GADDAG Documentation
********************

GADDAG is a Python wrapper around cGADDAG.

A GADDAG data structure provides rapid word lookups for prefixes,
suffixes and substrings, making it ideal for use in applications such
as move generation in word games such as Scrabble.

GADDAG currently only supports the ASCII alphabet.


Installation
============

From PyPI:

   $ pip install gaddag


Usage
=====

   >>> import gaddag
   >>> words = ["foo", "bar", "foobar", "baz"]
   >>> gdg = gaddag.GADDAG(words)
   >>> "foo" in gdg
   True
   >>> "bor" in gdg
   False
   >>> gdg.contains("ba")
   ['bar', 'foobar', 'baz']

Words stored in the GADDAG can be iterated over:

   >>> for word in gdg:
   ...     print(word)
   ...
   foobar
   foo
   baz
   bar


Searching
---------

More advanced searching features are available, such as finding words
starting with, ending with, or containing a given substring:

   >>> gdg.starts_with("foo")
   ['foobar', 'foo']

   >>> gdg.ends_with("bar")
   ['foobar', 'bar']

   >>> gdg.contains("ba")
   ['bar', 'foobar', 'baz']


Low level access
----------------

Low level access is provided, which allows for the GADDAG to be
traversed manually.

The root node of the GADDAG can be accessed:

   >>> root_node = gdg.root
   >>> root_node.edges
   ['a', 'b', 'f', 'o', 'r', 'z']

Edges can be followed:

   >>> a_node = root_node["a"]
   >>> a_node.edges
   ['b']

Following an edge which does not exist throws *KeyError*:

   >>> a_node["f"]
   Traceback (most recent call last):
     File "<stdin>", line 1, in <module>
     File ".../gaddag/node.py", line 73, in __getitem__
       raise KeyError(char)
   KeyError: 'f'

Following edges in succession can become tedious, so a method is
provided for ease of use:

   >>> root_node.follow("ab") == root_node["a"]["b"]
   True

The "+" character is the *break* character, which signifies that the
start of the word has been reached and that the subsequent edges (if
any) now form the suffix.

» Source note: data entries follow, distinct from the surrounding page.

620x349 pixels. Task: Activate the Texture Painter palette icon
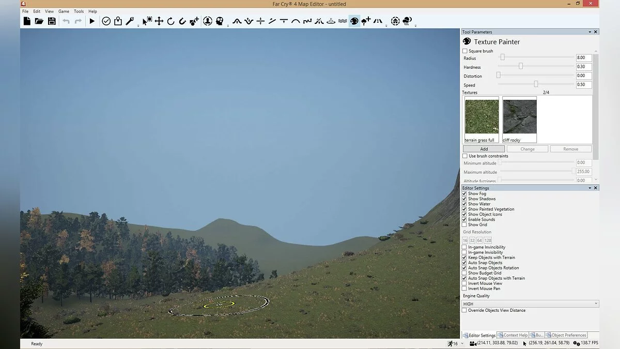(354, 21)
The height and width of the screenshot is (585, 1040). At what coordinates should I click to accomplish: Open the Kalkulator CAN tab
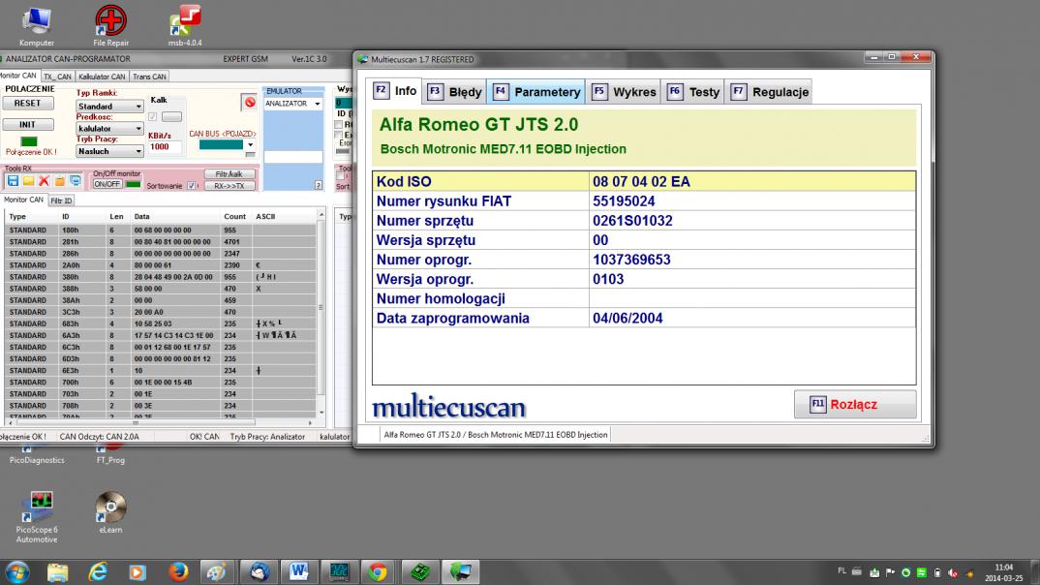point(103,77)
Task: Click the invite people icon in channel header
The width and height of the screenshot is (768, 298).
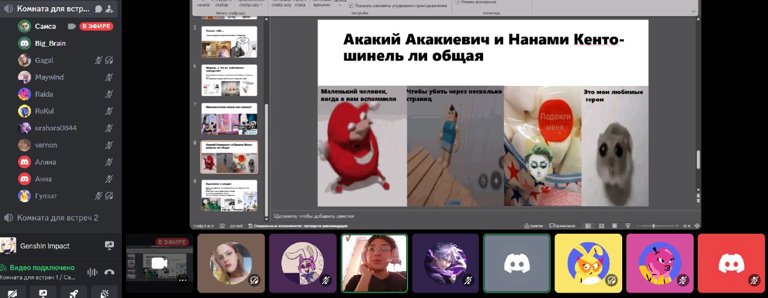Action: click(x=110, y=9)
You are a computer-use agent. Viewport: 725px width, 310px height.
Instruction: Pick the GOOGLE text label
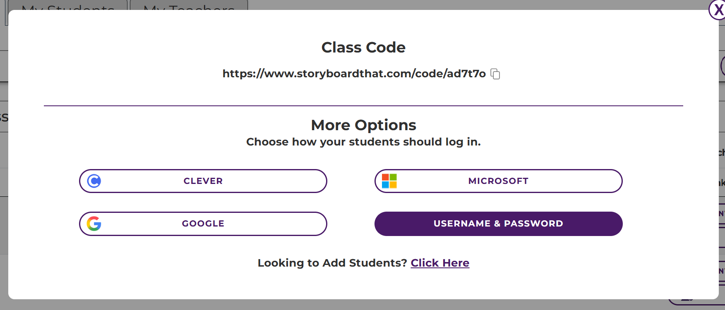203,224
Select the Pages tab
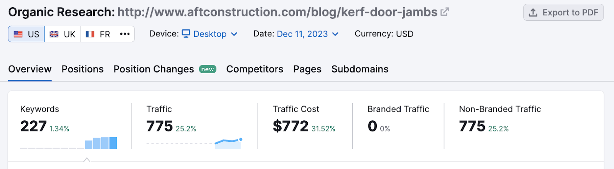This screenshot has width=614, height=169. click(307, 69)
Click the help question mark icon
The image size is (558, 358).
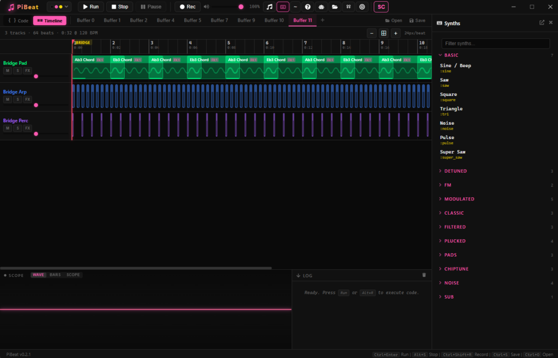[308, 7]
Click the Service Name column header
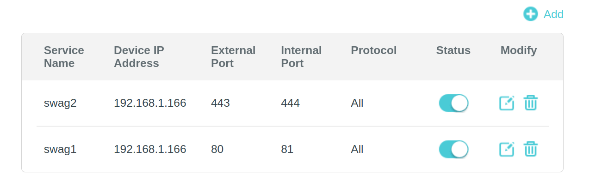608x195 pixels. (64, 57)
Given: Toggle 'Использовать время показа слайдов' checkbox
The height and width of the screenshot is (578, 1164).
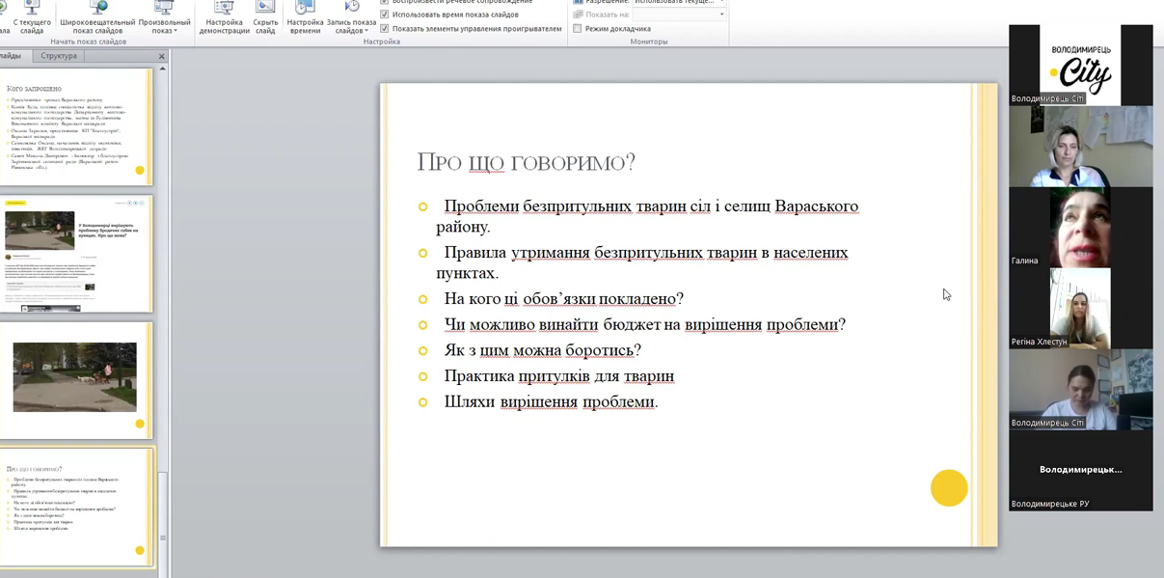Looking at the screenshot, I should tap(385, 14).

A node's letter set shows the characters
which will end a word:

   >>> break_node = root_node.follow("ab+")
   >>> break_node.letter_set
   ['r', 'z']

The words "bar" and "baz" have been found.

Using these features, **GADDAG** can be used for more specialised
applications, such as move generation in word games.


API
===

gaddag.load(path)

   Load a GADDAG from file.

   Args:
      path: path to saved GADDAG to be loaded.

   Returns:
      Loaded GADDAG.

class gaddag.GADDAG(words=None)

   A data structure allowing for extremely fast prefix, suffix and
   substring searching of words.

   add_word(word)

      Add a word to the GADDAG.

      Args:
         word: A word to be added to the GADDAG.

   contains(sub)

      Find all words containing a substring.

      Args:
         sub: A substring to be searched for.

      Returns:
         A list of all words found.

   ends_with(suffix)

      Find all words ending with a suffix.

      Args:
         suffix: A suffix to be searched for.

      Returns:
         A list of all words found.

   load(path)

      Load a GADDAG from file, replacing the words currently in this
      GADDAG.

      Args:
         path: path to saved GADDAG to be loaded.

   root

      Returns the root node of the GADDAG.

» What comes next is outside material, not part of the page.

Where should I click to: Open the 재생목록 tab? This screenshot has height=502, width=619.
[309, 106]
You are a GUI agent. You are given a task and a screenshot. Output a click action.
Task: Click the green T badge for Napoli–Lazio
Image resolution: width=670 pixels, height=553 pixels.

   save(path, compressed=True, exist_ok=False)

      Save the GADDAG to file.

      Args:
         path: path to save the GADDAG to. compressed: compress the
         saved GADDAG using gzip. exist_ok: overwrite existing file at
         *path*.

   starts_with(prefix)

      Find all words starting with a prefix.

      Args:
         prefix: A prefix to be searched for.

      Returns:
         A list of all words found.

class gaddag.Node(gdg, node)

   A node in a GADDAG.

   edges

      Return the edge characters of this node.

   follow(chars)

      Traverse the GADDAG to the node at the end of the given
      characters.

      Args:
         chars: An string of characters to traverse in the GADDAG.

      Returns:
         The Node which is found by traversing the tree.

   is_end(char)

      Return *True* if this *char* is part of this node's letter set,
      *False* otherwise.

   letter_set

      Return the letter set of this node.


License
=======

Licensed under the MIT License, see LICENSE.